Top of Supplied records
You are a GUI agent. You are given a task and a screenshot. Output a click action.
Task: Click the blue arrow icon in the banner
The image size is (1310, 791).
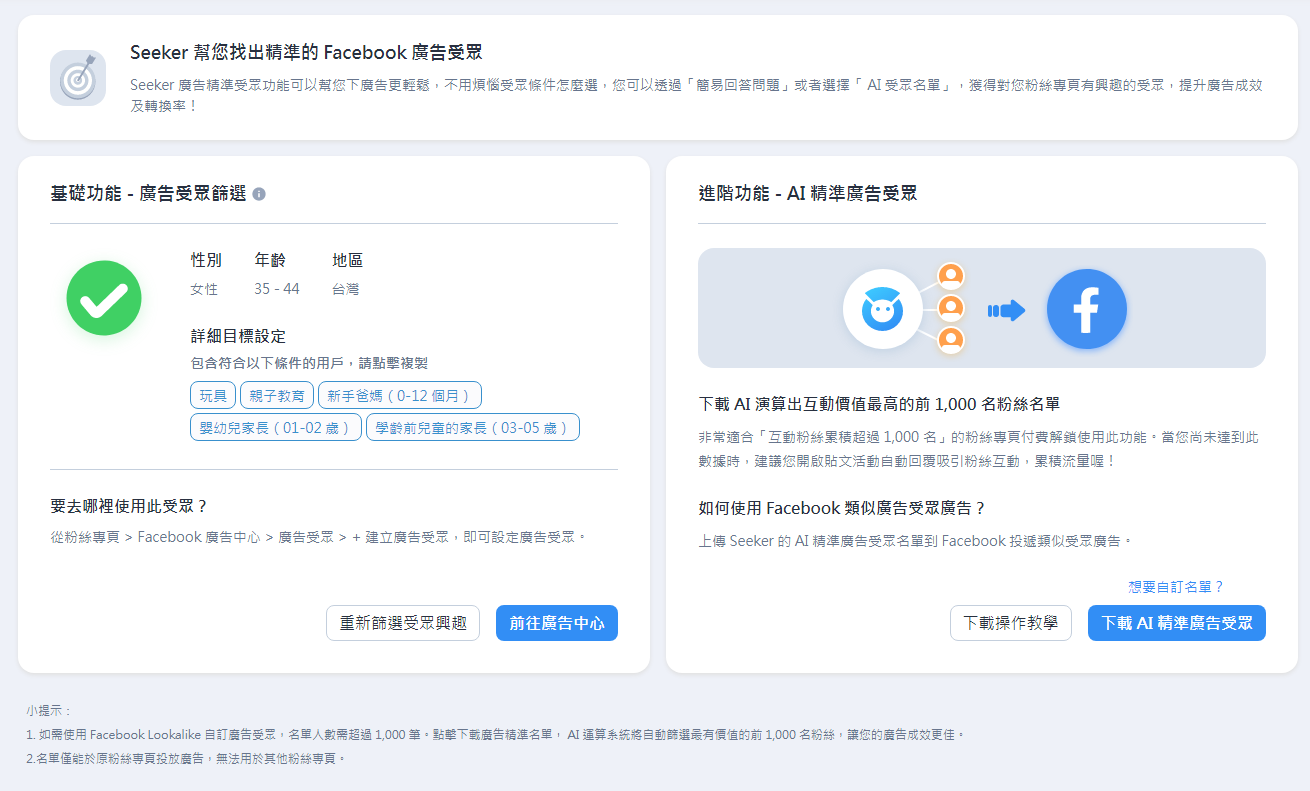point(1007,309)
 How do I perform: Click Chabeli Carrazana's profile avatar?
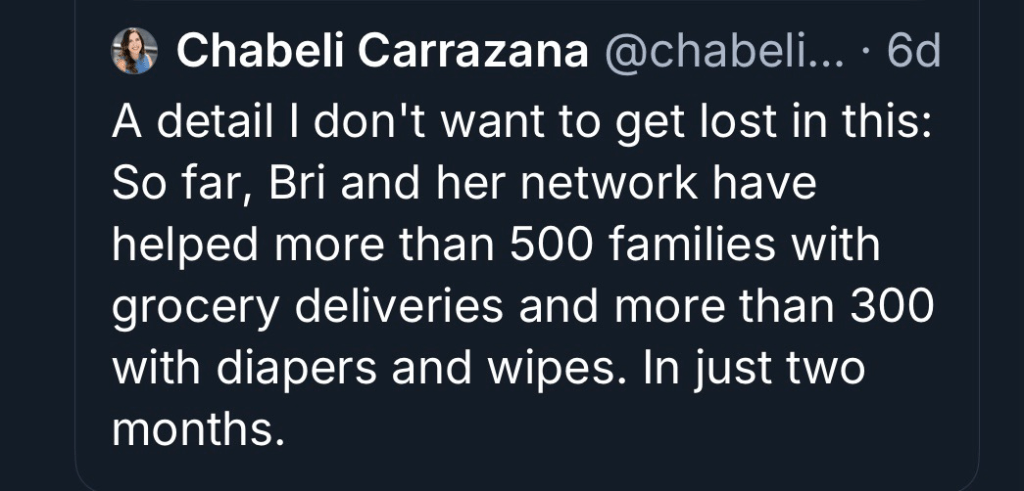pos(134,51)
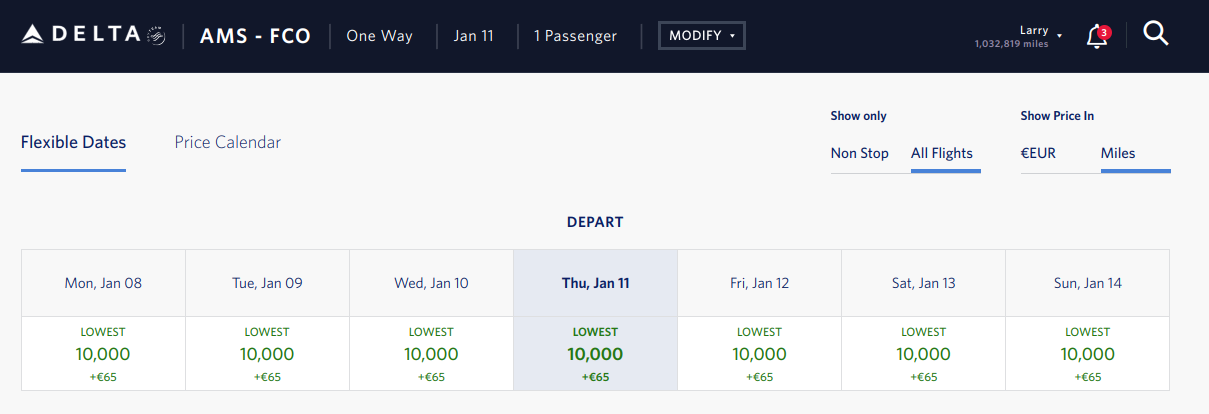Select Sun, Jan 14 departure date

(1087, 283)
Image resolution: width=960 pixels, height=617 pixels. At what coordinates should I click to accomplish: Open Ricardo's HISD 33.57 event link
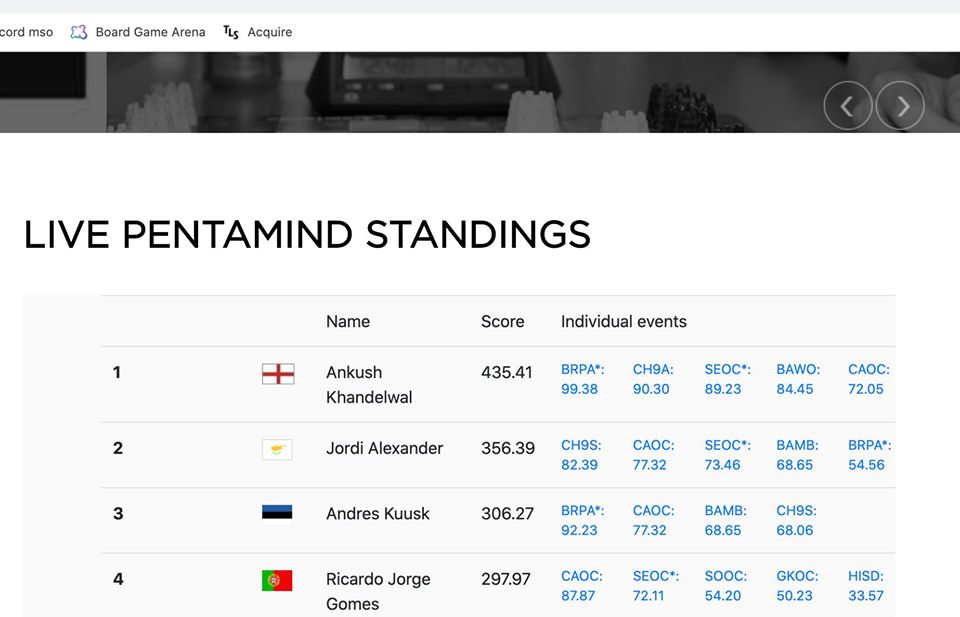coord(866,586)
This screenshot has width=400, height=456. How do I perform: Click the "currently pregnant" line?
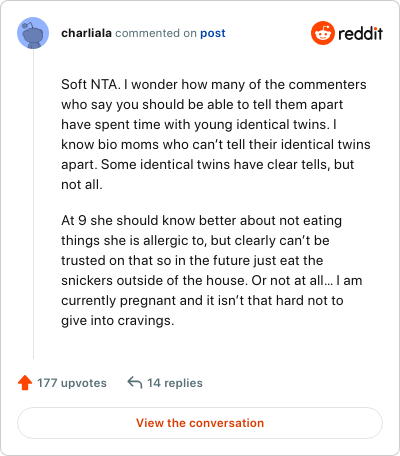pos(202,301)
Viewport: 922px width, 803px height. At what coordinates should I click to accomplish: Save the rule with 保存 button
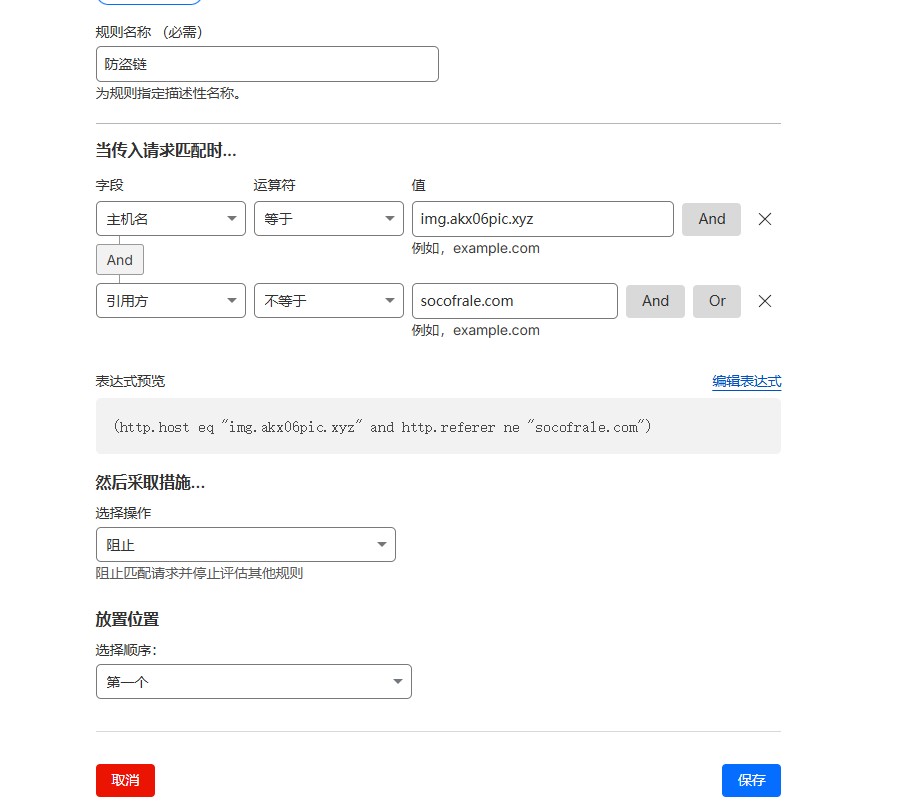click(751, 780)
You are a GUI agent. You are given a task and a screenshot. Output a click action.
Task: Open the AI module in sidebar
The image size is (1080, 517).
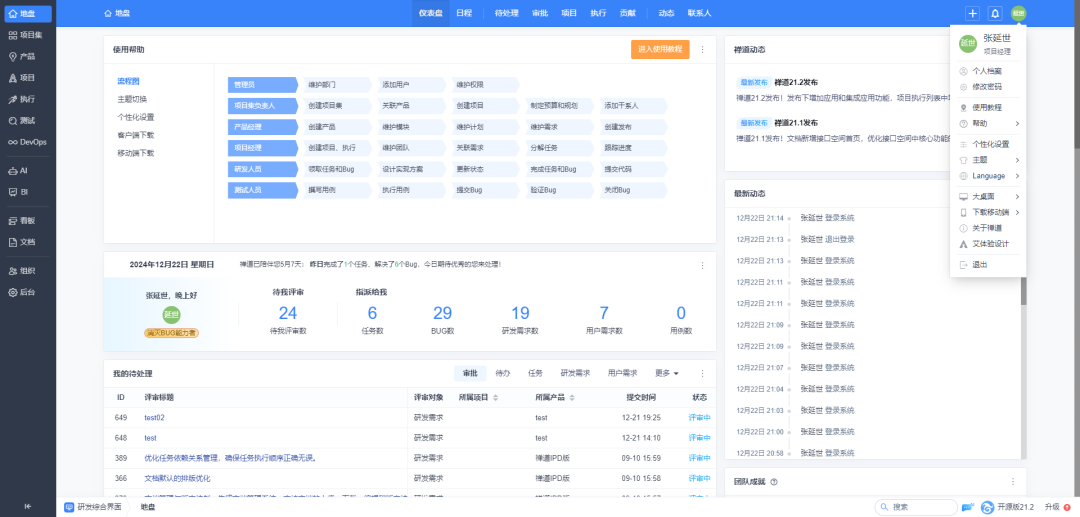pyautogui.click(x=20, y=171)
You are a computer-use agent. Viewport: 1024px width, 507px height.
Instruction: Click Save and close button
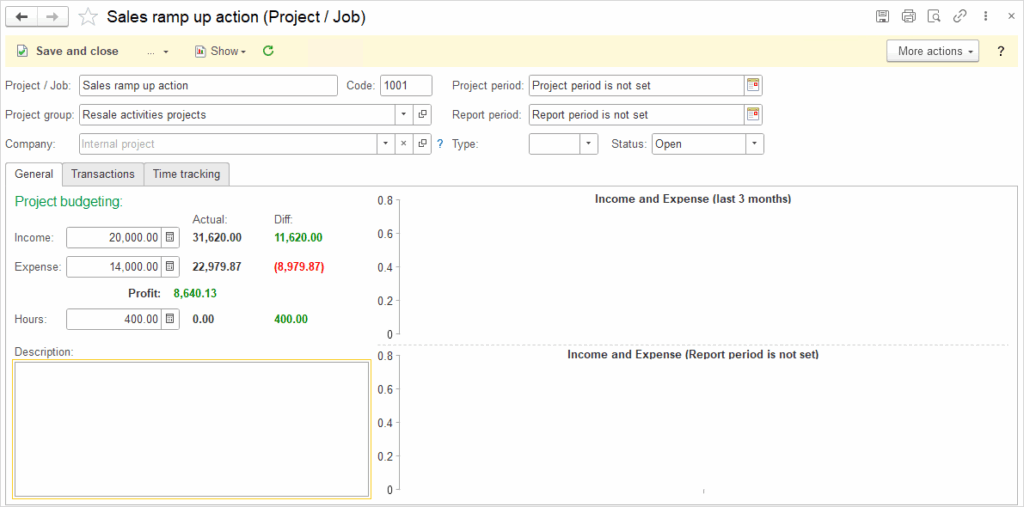pos(68,51)
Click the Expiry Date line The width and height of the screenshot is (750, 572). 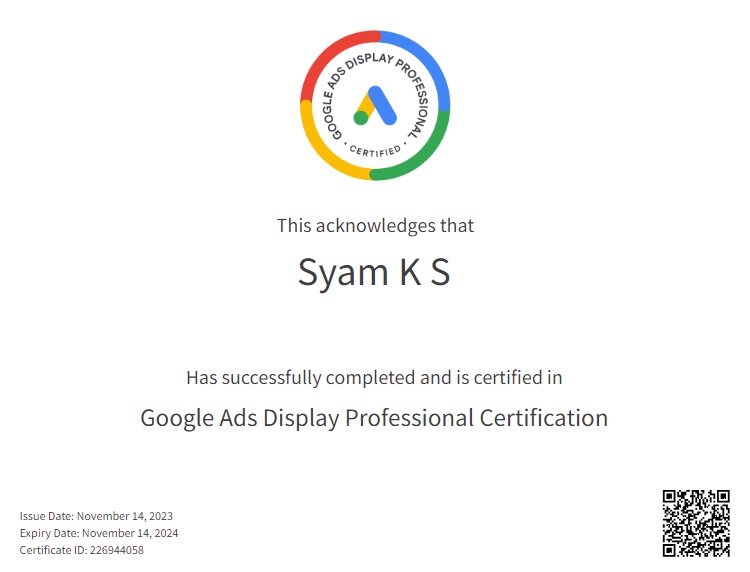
Bottom of Supplied records
Reproduce the entries exactly. Do not carry over any picture.

*Result below*
You are a GUI agent. You are given a task and a screenshot. Output a click action.
Task: Click the blue arrow icon in the banner
The image size is (1310, 791).
point(1007,309)
 How do I perform: Click Chabeli Carrazana's profile avatar?
pos(134,51)
Select Sun, Jan 14 departure date

(1087, 283)
Image resolution: width=960 pixels, height=617 pixels. At what coordinates should I click to accomplish: Open Ricardo's HISD 33.57 event link
coord(866,586)
This screenshot has width=400, height=456. How do I perform: Click the "currently pregnant" line?
pos(202,301)
Viewport: 922px width, 803px height. At what coordinates should I click to accomplish: Save the rule with 保存 button
click(751, 780)
You are a GUI agent. You are given a task and a screenshot. Output a click action.
Task: Open the AI module in sidebar
The image size is (1080, 517).
pyautogui.click(x=20, y=171)
You are a computer-use agent. Viewport: 1024px width, 507px height.
Instruction: Click Save and close button
pos(68,51)
Click the Expiry Date line The width and height of the screenshot is (750, 572). 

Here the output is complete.